Omid Samkan

Personal information
- Full name: Omid Samkan
- Date of birth: 26 April 1996 (age 30)
- Place of birth: Kuhdasht, Iran
- Height: 1.87 m (6 ft 1+1⁄2 in)
- Position: Defender

Team information
- Current team: Palayesh Naft

Youth career
- 0000–2015: Paykan
- 2015–2017: Niroye Zamini

Senior career*
- Years: Team / Apps / (Gls)
- 2017–2020: Sepidrood Rasht / 21 / (0)
- 2019–2020: → Khooneh be Khooneh (loan) / 22 / (0)
- 2020: Nirooye Zamini / 6 / (0)
- 2020–2021: Shahin Bushehr / 24 / (0)
- 2021–2022: Shahrdari Astara / 13 / (1)
- 2022: Kheybar Khorramabad / 6 / (0)
- 2022–2023: Chadormalou / 25 / (1)
- 2023–2024: Mes Shahr-e Babak / 28 / (0)
- 2024–2025: Palayesh Naft / 29 / (1)
- 2025–2026: Mes Shahr-e Babak / 31 / (4)
- 2026–: Palayesh Naft / 1 / (0)
========
EXERCISE SET ->
[A] Extract the passage of the Omid Samkan profile that runs from "Senior career*" down to "Chadormalou / 25 / (1)".
[B] According to the Omid Samkan profile, where was he born?
The material that comes next is taken from a separate source.

Saved data entries ->
========
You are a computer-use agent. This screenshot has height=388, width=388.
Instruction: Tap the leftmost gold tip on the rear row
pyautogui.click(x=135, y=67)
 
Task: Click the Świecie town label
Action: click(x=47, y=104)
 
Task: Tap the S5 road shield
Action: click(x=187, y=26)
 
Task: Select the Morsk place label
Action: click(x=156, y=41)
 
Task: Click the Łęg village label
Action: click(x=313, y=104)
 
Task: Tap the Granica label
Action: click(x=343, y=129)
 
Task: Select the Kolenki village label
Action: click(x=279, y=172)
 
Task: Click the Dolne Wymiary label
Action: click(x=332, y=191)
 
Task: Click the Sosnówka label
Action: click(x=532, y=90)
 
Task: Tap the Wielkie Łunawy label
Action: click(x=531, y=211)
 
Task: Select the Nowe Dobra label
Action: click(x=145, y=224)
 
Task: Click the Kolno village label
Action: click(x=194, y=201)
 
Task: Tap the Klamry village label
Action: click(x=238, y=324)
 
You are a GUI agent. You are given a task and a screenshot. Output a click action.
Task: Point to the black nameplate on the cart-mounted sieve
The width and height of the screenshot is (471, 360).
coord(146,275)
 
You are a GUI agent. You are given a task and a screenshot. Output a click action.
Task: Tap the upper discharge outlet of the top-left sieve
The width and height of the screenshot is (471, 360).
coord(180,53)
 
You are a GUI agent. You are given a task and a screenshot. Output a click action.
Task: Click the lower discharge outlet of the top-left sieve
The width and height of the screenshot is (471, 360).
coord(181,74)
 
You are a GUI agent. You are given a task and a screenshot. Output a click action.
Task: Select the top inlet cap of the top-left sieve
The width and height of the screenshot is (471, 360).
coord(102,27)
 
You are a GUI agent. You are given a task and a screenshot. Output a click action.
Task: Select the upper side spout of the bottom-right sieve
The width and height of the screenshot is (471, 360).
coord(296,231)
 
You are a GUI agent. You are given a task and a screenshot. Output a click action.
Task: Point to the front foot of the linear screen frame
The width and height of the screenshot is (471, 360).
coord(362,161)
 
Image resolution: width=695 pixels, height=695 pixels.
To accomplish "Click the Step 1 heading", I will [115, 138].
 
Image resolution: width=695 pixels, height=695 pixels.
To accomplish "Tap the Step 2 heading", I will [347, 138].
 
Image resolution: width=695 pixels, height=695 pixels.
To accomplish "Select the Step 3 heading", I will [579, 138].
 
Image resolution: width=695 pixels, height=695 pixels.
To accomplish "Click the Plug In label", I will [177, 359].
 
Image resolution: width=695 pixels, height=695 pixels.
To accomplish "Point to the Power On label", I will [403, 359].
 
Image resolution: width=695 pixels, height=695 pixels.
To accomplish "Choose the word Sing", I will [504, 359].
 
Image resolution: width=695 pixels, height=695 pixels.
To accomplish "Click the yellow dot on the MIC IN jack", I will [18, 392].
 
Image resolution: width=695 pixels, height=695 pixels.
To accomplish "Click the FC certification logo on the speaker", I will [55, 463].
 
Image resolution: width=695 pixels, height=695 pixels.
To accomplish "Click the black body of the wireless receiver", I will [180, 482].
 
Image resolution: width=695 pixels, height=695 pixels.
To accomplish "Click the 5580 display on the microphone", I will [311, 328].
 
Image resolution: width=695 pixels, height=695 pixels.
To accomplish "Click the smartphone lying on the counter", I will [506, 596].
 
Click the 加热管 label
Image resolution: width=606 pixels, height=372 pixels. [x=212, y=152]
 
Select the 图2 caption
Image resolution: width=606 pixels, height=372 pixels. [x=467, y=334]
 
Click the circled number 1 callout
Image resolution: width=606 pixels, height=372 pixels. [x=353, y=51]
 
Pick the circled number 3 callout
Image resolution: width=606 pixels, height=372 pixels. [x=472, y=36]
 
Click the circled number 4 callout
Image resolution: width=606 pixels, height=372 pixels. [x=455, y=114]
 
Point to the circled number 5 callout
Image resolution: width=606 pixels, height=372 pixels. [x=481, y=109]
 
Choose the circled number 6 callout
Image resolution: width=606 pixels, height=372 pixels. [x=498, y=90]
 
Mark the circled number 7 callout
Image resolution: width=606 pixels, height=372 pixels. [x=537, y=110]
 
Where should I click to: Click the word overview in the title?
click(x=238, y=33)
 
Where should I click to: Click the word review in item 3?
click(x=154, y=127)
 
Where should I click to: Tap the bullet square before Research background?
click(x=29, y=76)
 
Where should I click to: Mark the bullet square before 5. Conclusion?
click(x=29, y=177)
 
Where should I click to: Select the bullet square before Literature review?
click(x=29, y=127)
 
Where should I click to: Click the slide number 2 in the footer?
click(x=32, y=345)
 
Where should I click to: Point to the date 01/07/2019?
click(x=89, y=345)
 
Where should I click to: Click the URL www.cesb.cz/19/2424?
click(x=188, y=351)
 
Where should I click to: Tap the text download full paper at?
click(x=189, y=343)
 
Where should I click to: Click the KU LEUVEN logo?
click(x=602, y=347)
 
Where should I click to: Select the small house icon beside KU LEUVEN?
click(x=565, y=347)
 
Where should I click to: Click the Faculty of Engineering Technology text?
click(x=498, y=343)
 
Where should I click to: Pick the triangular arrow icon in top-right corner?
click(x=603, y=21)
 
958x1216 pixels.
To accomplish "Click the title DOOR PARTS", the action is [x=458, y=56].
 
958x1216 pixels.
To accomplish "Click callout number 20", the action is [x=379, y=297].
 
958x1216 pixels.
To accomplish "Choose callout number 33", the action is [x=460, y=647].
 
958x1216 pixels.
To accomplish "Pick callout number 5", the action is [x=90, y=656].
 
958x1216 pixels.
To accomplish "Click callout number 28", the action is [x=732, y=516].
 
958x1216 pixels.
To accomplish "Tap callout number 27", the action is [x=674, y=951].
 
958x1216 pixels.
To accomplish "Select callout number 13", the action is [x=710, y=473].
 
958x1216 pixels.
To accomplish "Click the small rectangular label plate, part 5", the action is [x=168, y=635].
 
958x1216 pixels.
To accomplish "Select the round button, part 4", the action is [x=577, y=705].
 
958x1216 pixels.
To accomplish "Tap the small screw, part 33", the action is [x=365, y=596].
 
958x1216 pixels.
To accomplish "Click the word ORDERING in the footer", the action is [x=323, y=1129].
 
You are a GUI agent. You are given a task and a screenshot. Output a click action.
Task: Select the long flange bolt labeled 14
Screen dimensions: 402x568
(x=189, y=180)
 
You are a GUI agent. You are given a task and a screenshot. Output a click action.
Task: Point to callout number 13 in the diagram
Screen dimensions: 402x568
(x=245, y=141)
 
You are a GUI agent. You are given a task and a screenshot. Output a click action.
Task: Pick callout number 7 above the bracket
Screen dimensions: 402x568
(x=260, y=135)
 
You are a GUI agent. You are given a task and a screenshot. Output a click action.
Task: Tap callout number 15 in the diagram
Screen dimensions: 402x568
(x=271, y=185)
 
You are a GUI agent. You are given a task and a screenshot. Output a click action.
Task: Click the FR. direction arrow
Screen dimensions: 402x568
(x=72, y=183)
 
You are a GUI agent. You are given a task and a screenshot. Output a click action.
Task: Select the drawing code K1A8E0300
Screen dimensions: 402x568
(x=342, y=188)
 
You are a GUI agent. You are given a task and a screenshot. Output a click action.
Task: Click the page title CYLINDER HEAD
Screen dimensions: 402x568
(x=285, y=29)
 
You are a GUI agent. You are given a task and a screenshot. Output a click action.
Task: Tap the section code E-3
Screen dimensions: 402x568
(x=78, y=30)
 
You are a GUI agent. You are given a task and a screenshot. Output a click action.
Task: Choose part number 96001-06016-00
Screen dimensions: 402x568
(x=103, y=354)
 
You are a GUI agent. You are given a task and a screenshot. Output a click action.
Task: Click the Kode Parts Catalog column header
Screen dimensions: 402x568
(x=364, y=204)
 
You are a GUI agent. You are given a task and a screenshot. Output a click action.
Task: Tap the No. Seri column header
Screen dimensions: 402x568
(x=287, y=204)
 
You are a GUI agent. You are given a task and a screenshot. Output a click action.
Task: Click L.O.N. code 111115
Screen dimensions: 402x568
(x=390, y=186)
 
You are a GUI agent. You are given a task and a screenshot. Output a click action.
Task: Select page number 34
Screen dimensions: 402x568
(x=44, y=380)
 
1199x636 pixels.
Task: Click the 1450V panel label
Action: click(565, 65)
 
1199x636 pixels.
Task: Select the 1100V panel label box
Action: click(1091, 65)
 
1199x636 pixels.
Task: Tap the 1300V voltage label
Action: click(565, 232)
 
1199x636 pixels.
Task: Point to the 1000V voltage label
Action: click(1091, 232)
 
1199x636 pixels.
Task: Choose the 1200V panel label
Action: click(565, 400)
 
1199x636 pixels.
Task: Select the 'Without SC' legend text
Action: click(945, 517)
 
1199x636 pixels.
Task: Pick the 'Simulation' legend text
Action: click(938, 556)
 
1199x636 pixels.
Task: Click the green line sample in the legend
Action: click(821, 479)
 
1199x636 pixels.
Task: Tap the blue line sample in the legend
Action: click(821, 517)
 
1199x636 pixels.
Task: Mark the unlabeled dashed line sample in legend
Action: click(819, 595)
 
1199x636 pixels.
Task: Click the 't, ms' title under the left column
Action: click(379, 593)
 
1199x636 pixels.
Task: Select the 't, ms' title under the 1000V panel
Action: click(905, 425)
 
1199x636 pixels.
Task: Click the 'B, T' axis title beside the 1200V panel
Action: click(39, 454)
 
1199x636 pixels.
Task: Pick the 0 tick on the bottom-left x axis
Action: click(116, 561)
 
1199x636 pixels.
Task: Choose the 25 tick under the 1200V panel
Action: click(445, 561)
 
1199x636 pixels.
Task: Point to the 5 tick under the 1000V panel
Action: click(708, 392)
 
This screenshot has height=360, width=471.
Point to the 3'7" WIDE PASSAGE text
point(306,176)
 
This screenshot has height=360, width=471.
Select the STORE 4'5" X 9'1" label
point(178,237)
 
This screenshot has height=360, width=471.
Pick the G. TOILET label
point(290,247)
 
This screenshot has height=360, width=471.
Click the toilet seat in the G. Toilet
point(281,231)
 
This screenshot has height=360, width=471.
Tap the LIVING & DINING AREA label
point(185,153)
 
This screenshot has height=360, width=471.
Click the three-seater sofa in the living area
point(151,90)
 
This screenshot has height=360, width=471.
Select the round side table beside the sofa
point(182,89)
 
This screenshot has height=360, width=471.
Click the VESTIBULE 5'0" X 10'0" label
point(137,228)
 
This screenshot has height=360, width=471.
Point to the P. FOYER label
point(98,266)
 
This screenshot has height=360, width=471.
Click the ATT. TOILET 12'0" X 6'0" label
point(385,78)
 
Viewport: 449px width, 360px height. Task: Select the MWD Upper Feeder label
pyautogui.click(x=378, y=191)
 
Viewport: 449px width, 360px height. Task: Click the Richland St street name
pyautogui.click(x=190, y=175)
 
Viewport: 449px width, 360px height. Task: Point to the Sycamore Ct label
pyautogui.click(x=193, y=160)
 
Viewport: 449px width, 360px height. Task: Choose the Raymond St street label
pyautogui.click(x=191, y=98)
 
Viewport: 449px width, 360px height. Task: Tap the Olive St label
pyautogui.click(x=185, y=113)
========
RESULTS ->
[A]
Senior career*
- Years: Team / Apps / (Gls)
- 2017–2020: Sepidrood Rasht / 21 / (0)
- 2019–2020: → Khooneh be Khooneh (loan) / 22 / (0)
- 2020: Nirooye Zamini / 6 / (0)
- 2020–2021: Shahin Bushehr / 24 / (0)
- 2021–2022: Shahrdari Astara / 13 / (1)
- 2022: Kheybar Khorramabad / 6 / (0)
- 2022–2023: Chadormalou / 25 / (1)

[B] Kuhdasht, Iran